Oracle Launches Database Firewall to Prevent Attacks from Reaching Oracle and Non-Oracle DBs

To help organizations prevent internal and external attacks from reaching their enterprise database targets, Oracle has introduced Oracle Database Firewall, which is intended to act as the "first line of defense for databases." According to Oracle, the new software solution monitors database activity on the network to help prevent unauthorized access, SQL injections, privilege or role escalation, and other external and internal attacks in real time.

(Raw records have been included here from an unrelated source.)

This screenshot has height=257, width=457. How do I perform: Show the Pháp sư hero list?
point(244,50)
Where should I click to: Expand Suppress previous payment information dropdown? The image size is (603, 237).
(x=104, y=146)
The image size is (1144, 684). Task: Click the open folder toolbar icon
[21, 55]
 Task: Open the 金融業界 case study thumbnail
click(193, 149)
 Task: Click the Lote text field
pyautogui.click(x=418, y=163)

"In the same way that most companies have deployed network firewalls to stop intruders from coming into their data centers," Vipin Samar, vice president of Database Security, Oracle, tells 5 Minute Briefing, "Oracle Database Firewall is blocking unauthorized traffic from getting to the database itself."

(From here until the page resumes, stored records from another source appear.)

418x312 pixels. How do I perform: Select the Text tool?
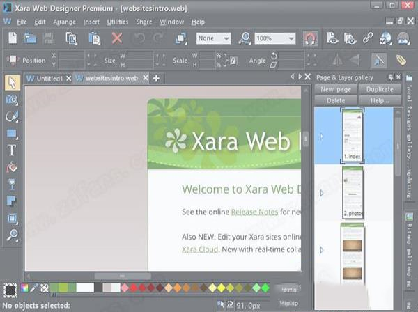[x=12, y=150]
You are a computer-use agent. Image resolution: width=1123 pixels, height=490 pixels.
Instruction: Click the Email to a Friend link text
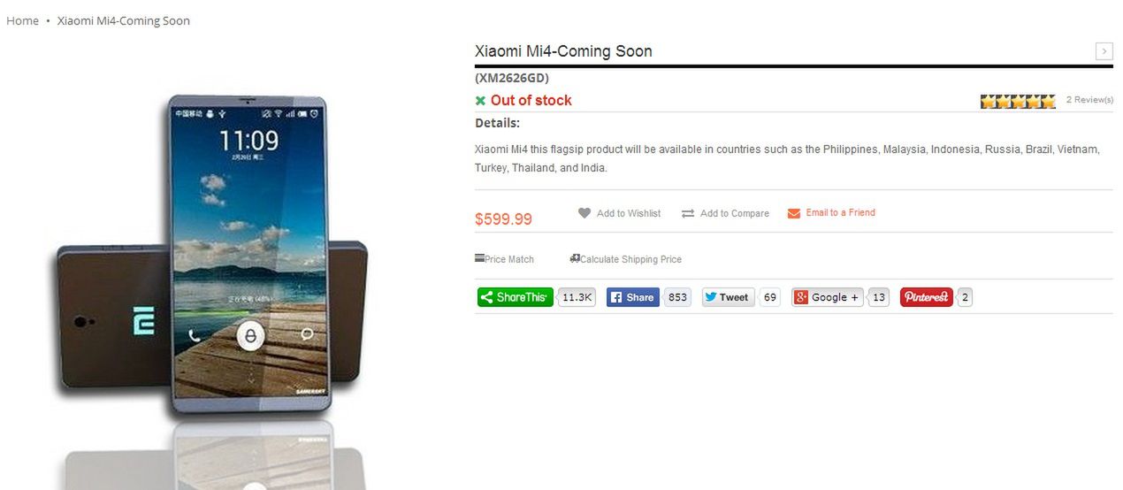tap(840, 212)
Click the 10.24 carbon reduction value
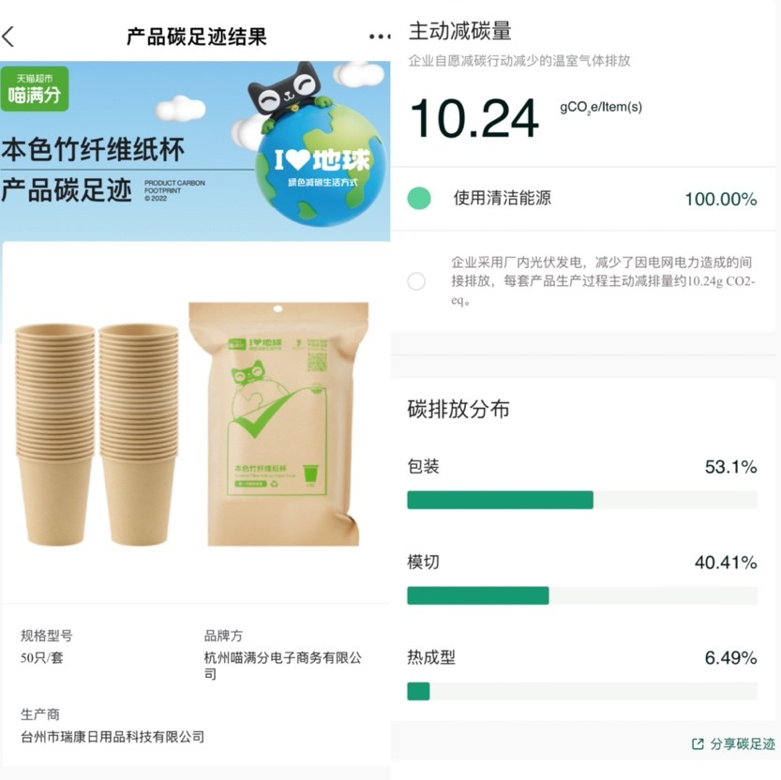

The Database Firewall does not require changes to existing applications, and, in addition to protecting Oracle Database 11g and previous releases, it can be used with Sybase Adaptive Server Enterprise (versions 12.5.4 to 15) and Sybase SQL Anywhere V10; as well as IBM DB2 for Linux, UNIX and Windows; and Microsoft SQL Server 2000, 2005 and 2008.

Using SQL grammar analysis technology, Oracle Database Firewall examines SQL statements sent to the database and can pass, log, alert, block or substitute SQL statements based on pre-defined policies, including white list policies or approved SQL statements the firewall expects will pass through as normal while the rest can be blocked; black list policies or SQL statements that aren't permitted; exception list-based policies that offer the flexibility to override white or black list policies; and policies utilizing attributes such as time of day, IP address, application, user, and SQL category.

The Oracle Database Firewall can be deployed on any Intel-based hardware platform, and can scale to support multiple database servers. Providing prebuilt and customizable reports, the software solution helps organizations comply with privacy and regulatory mandates such as Payment Card Industry (PCI) Data Security Standard (DSS), Sarbanes-Oxley (SOX), and Health Insurance Portability and Accountability Act (HIPAA).